The Bubble is a (sometimes funny) comedy film that tries to supply social commentary on a lot of things all at once. Unfortunately, a few spoonfuls of comedy does not help the heaps of clunky commentary go down smoothly. Like many modern attempts at social commentary from well-meaning, mostly white or white gaze aligned, comedian writers, the film's humor sags under the weight of false neutralism.
The film follows an assemble of characters as they are filming the sixth installment of a dinosaur movie franchise called “Cliff Beasts.” During the 100-million-dollar production of the movie, hijinks ensue as Covid-19 measures and character egos clash. Judd
Apatow seemed to be aiming for commentary on the power and hypocrisy in Hollywood. The results are
shapeless and better recalled for discussion after the fact.
This is the rare good “bad” movie that is more efficient as a conversation starter than an entertaining watch. Judd Apatow and Pam Brady write and direct a professional, polished cinematic product. The actors are all professionals and work the threadbare script for what it is worth. David Duchovny even manages to make you forget about
Agent Fox Mulder from the X-Files as he nails the depiction of the pompous actor rewriting the script in midshoot. From a technical lens, this movie is polished. The humor itself will be funny to a sizeable audience, so even on a commercial level, it will do well most likely. But, from a critical lens. . .
For example, public outrage over a white actor (Carol) playing a character that is meant to be half Palestinian and half Israeli is glossed over. Apatow seems to want to show the clueless way these things happen. He has Carol confront her manager for encouraging her (over her own doubts) to play the character. The moment, however, becomes little more than an inciting incident. Carol literally never has an emotional arc, epiphany, or insight into the situation. Instead, Carol seems to just feel like the whole thing is unfair to her. Essentially, her career is on the rocks because people were upset about this portrayal, even though the movie was good. Carol is ridiculed by the other actors more for the film having a 4% on Rotten Tomatoes and bailing on "Cliff Beasts 5", than the sociopolitical implications of her actions. Zaki, a football player staying in the hotel with the cast, quite literally asks her if she is Palestinian or Israeli. After she replies no, he proceeds with a sexual come-on. Throughout the film, Carol's issue of whitewashing a character is given no real cinematic conversation.

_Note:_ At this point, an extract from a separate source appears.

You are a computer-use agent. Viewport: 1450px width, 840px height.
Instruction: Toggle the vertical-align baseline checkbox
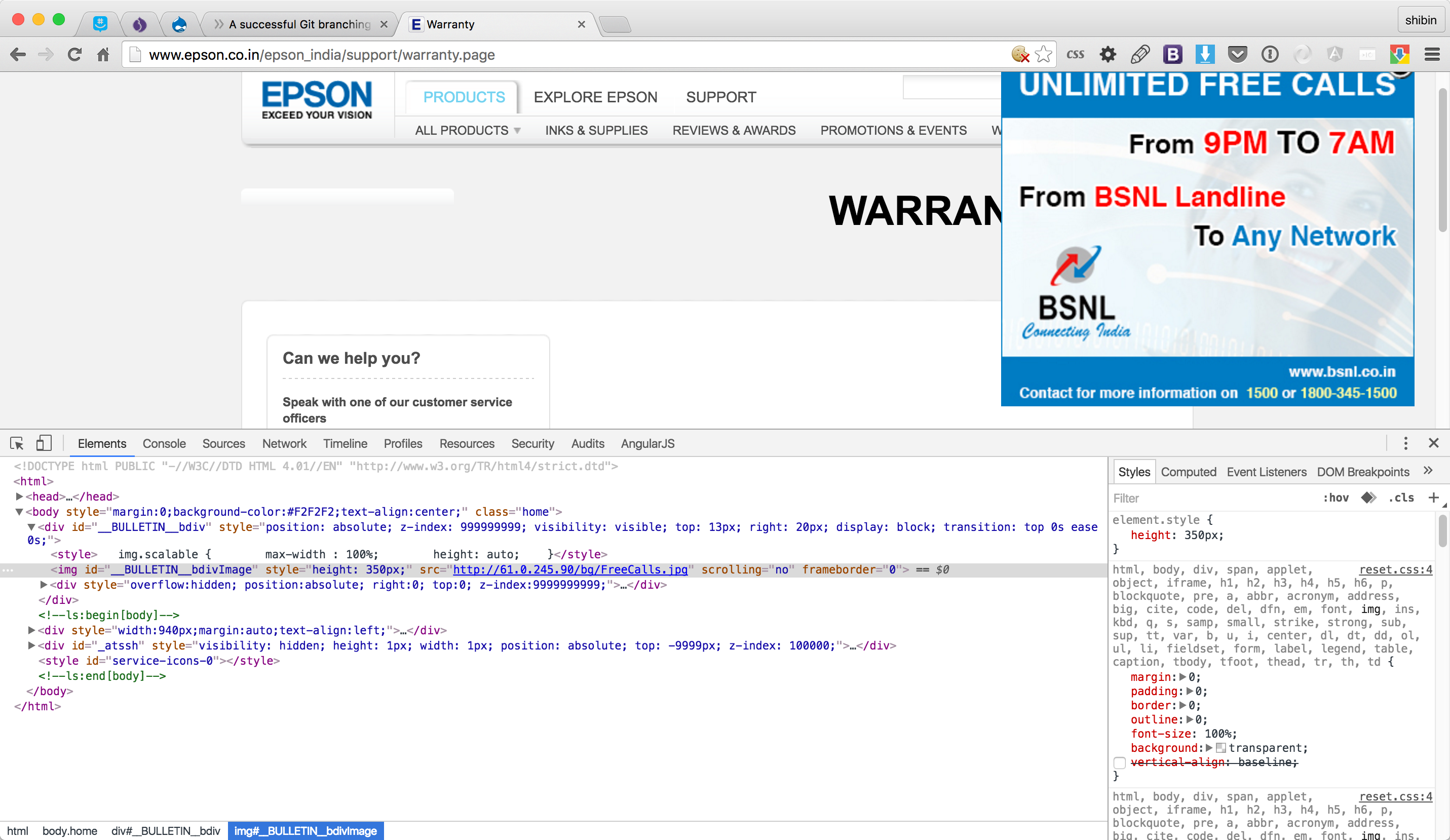pos(1119,762)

This is symbolic of the offhanded way the film treats serious topics. Brady and Apatow clearly were trying to critique the vapid Hollywood elite, lifestyle, power structure, and hypocrisy. It is just too bad that they took the focus away from that with so many subplots, sex scenes, and gross-out gags. One character quite literally holds a staff member's hand while he relieves himself on the toilet, while a female character is made to look like she urinated on herself out of fear for an extended shot. The interesting scenes where we see the CGI magic for the "Cliff Beasts" and the juxtaposition of the green screen and actors is lost in this concoction. There is so much potential movie industry commentary in the way the actors openly admit this is a cheap slogfest money grab and how the work conditions are asinine and problematic. But these moments become background and only brilliant on recall. I never thought about them while watching. I suppose that means the movie at least works on the subconscious level.
The film unfolds like someone decided that we had to be "fair" to both sides of the sociopolitical storm around the pandemic. Unintentionally or not, we get a movie that paints social distancing, masking, and quarantines as useless measures that don't keep anyone safe. There is a stale joke about the actors getting influenza, and it being the "good virus." We get two montages showing the actors upset at 2-week quarantines. As they whine and protest angrily, the viewer can not help but notice the luxurious England mansion they are staying in, where they quarantine in lavish rooms and have their every need met by staff. It feels like Apatow is going for commentary on how these actors have been placed in danger of Covid-19 to film a vapid movie sequel, but the visual results are mixed.